>>
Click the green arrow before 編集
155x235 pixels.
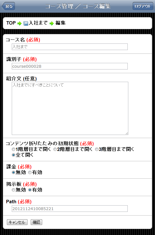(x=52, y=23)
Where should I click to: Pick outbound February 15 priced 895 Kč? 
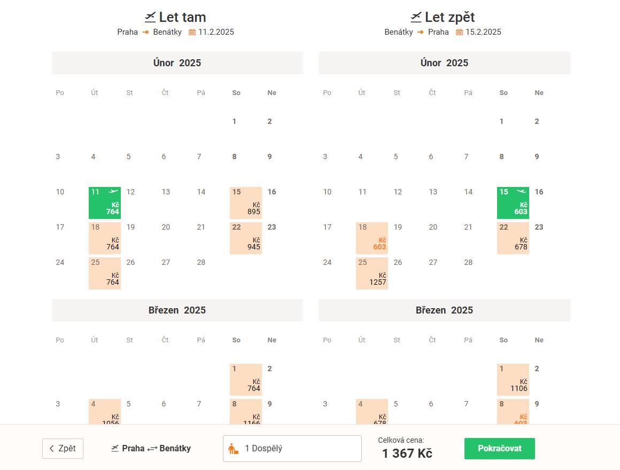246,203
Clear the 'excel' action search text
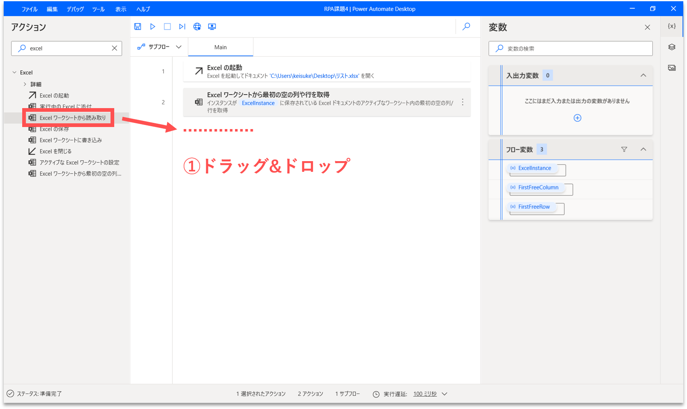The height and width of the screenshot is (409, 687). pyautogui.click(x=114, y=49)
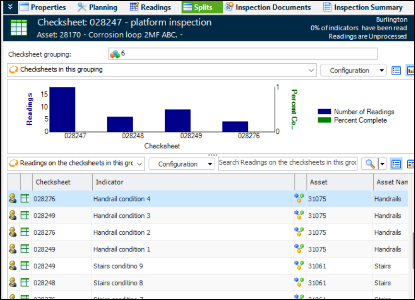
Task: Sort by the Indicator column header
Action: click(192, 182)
<<
Task prompt -
Every line from the one containing "Where should I" through the end of the entries above is to be copied exactly; pictures are to be left out.

Task answer -
Where should I click to: Pick outbound February 15 priced 895 Kč? 
246,203
Clear the 'excel' action search text
The height and width of the screenshot is (409, 687). pyautogui.click(x=114, y=49)
Task: Sort by the Indicator column header
Action: click(192, 182)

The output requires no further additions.